We all know that free is not free on the web. We must remember this, particularly when privacy-intrusive services like Twitter ask for our money - on top of targeted advertisements!

Quote: If it’s free, you are the product.

What is the ad-based business model

Almost all Silicon Valley giants rely on the ad-based business model, not just Google and Facebook, but also Amazon (third-party sellers need to pay to present their products on the platform), Apple (think about app store ads), and even Microsoft (though Bing is not as popular as Google Search).

How does the ad-based business work for tech giants

This business model has helped these companies to increase their revenue on a yearly basis for more than a decade. Factors that made their business model successful up to here were:

  1. Fast user acquisition: Google, Facebook and many others chose the ad-based business model because it helped them to gain user traction fast: Google and Facebook, for instance, were able to offer their services for free so that millions, even billions of people joined these platforms over the years. Such massive user acquisition would not have been possible with a subscription-based business model where people had to pay for said services. On the other hand, the huge user base makes the ad-based business model work: The Silicon Valley tech giants can show their ads to lots of eyeballs so that they keep making money - even though the ad-based business model is on the brink of death.

  2. Time and eyeballs: People today spend more time than ever on the Internet, and a huge portion of Internet usage goes to social media platforms. This gives these platforms the chance to post lots of ads and profit of people's time and attention.

  3. Tracking and targeting: By tracking what their users look at, click, and engage Google and Facebook can create accurate profiles of their users which enables them to show targeted ads. This makes ad-display more profitable than by showing ads that might be irrelevant to the users.

  4. Analytics: A huge part of targeted ads is analytics. Only through analytics the platform knows what ads best to show to whom.

While Google and Facebook - as the best representatives of the ad-based business model - still make hundred of millions of Dollars with ads each year, hte peak has been reached. This is a first sign that the ad-based business model is coming to its end; and hopefully it will make the Internet better for everyone!

Why is the ad-based business model dying?

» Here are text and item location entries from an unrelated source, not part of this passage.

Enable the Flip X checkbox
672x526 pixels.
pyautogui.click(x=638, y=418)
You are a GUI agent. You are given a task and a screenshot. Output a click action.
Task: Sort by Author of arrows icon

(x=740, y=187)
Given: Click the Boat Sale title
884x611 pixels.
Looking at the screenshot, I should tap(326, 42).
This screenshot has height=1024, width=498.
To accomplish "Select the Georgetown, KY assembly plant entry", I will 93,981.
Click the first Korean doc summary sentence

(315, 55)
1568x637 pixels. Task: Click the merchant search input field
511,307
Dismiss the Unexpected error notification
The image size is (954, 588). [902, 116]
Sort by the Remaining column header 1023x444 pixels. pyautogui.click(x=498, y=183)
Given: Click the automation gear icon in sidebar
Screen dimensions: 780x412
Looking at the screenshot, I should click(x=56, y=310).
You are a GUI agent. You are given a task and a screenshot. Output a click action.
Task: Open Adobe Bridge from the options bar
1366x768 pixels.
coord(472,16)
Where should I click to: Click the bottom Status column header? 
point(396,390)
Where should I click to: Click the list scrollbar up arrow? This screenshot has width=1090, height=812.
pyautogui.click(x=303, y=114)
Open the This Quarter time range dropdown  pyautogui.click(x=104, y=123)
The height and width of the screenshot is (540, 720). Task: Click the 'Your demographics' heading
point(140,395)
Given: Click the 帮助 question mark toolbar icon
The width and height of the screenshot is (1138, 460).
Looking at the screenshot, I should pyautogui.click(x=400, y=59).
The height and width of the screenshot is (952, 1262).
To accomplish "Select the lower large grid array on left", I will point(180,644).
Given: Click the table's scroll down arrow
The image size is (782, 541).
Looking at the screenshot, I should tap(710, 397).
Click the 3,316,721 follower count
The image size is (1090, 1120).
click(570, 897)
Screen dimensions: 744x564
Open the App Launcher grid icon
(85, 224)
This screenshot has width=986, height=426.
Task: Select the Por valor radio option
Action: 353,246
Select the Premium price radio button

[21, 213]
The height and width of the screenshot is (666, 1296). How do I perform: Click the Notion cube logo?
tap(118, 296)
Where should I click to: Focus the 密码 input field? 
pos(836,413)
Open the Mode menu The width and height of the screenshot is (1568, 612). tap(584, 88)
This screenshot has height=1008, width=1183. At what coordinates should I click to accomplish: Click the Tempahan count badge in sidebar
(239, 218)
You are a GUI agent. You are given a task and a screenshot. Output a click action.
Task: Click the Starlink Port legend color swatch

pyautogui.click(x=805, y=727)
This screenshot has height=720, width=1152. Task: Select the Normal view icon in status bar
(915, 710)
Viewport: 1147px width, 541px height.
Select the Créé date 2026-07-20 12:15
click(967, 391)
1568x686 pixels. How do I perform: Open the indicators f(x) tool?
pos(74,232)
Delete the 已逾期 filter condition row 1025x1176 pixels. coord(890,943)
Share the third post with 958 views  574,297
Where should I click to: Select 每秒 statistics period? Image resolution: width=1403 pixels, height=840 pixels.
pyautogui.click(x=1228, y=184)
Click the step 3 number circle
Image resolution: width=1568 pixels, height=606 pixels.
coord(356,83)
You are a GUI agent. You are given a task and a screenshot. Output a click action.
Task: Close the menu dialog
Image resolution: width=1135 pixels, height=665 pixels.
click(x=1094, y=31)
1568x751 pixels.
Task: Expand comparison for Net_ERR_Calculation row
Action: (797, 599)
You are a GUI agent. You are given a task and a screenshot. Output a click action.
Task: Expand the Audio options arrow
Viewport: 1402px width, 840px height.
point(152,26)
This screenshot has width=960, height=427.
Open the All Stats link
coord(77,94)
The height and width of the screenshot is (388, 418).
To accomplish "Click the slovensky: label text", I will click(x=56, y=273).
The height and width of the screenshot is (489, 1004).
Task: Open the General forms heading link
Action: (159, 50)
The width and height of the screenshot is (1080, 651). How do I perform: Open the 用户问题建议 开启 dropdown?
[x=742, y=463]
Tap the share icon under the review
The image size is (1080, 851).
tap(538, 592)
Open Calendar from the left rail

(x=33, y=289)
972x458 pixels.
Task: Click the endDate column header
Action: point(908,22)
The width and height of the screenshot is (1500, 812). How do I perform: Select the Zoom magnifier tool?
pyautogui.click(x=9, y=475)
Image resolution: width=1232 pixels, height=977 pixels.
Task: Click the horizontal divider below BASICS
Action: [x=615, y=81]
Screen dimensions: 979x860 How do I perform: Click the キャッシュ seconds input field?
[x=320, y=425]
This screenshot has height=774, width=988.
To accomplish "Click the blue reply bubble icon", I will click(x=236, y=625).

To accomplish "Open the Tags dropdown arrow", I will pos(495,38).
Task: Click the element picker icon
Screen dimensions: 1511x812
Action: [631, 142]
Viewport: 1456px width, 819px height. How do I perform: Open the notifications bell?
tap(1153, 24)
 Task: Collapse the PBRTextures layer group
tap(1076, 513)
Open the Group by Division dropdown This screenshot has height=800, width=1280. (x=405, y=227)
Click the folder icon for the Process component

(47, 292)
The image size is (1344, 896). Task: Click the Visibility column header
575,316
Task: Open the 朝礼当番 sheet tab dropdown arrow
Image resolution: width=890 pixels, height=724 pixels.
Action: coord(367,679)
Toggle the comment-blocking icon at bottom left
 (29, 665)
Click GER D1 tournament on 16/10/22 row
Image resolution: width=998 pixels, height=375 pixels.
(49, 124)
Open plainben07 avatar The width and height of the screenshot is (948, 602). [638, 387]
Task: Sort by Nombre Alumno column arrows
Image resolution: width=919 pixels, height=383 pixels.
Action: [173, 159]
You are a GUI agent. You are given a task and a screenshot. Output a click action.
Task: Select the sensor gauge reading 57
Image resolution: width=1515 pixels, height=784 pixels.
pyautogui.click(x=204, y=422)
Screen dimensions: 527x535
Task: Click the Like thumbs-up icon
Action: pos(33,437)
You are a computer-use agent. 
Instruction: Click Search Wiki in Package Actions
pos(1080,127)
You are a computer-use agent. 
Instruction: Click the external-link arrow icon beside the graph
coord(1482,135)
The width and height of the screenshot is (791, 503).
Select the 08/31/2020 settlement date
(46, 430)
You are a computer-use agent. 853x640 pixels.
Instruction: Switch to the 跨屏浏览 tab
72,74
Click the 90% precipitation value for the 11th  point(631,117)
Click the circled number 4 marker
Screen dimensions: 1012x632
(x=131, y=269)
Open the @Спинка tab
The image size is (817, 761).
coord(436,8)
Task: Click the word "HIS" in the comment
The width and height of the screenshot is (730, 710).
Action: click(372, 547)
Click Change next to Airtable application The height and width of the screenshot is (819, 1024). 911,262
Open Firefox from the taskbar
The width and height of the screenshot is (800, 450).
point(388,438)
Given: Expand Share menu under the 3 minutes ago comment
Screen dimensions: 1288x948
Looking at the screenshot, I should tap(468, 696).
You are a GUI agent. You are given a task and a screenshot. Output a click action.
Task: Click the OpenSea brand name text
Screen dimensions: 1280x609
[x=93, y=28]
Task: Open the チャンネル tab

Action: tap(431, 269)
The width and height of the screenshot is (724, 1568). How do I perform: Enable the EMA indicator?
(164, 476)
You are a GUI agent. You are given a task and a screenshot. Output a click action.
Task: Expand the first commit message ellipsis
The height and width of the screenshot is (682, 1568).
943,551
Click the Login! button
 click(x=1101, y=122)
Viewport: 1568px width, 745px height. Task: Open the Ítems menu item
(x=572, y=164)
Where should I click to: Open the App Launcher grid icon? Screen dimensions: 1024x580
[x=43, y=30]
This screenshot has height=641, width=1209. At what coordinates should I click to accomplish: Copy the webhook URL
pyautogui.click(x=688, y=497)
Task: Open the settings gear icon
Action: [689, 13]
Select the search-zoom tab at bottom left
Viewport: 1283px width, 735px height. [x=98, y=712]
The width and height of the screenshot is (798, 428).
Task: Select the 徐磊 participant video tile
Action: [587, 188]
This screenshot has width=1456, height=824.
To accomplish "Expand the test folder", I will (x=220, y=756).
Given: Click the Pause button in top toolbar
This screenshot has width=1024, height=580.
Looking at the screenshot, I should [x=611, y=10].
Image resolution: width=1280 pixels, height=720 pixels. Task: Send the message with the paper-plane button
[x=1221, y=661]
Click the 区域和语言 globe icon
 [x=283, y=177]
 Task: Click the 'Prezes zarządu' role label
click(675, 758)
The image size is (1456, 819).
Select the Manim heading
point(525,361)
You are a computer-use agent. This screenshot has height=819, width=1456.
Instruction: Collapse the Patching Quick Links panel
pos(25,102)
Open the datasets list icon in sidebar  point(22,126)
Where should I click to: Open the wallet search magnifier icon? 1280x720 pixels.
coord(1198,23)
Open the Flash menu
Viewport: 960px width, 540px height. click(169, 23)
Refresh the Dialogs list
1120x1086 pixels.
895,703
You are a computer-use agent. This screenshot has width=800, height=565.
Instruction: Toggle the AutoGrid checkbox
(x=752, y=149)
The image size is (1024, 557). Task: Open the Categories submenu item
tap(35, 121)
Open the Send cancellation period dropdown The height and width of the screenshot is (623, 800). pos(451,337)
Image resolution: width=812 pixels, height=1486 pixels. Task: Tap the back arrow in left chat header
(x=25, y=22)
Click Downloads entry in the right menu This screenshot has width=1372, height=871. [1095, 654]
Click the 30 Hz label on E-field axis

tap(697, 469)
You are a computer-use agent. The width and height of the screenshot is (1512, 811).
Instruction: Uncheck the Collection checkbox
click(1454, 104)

The ad-based business model is highly criticized - not just for its privacy violations, but also for its detrimental effect on user experience.

Getting worse through AI: Click-bait articles have become top hits on Google search because these publishers know exactly what the Google algorithm wants to see. However, this is not high-end, quality content, and AI is going to make this even worse. These sites create as much content as possible to cater the largest audience possible, using click-bait article like you won't believe how star X looked like as a child or five ways to get rich quickly. The cheaper it gets to create such content, the more the flood of content will increase, ultimately making the web even worse.

Intrusion of privacy: The ad-based business model relies solely on collecting user data for targeted advertising. User are forced to agree to very harmful Terms & Conditions to use social media platforms such as Facebook. They have to sell their privacy for being able to use these services and taking part in social interactions online. Using these services without giving up on privacy is in most cases not possible.

User experience: Ads harm the user experience as they take away attention what the user wants to see, diverting them to what the advertiser wants to display. Blinking, moving or pop-up ads are particularly annoying.

Loading time: Ads need a lot of band-width, particularly is these are animated or video ads. Thus, they cause slow loading times.

Influence: Ads are targeted at users to make them do something - whether it's buying new shoes or voting for a particular party. In combination with psychological tricks ("last chance to get this great deal") or by using fake news and sensationalism during highly targeted political ad campaigns, they can influence the population in harmful ways.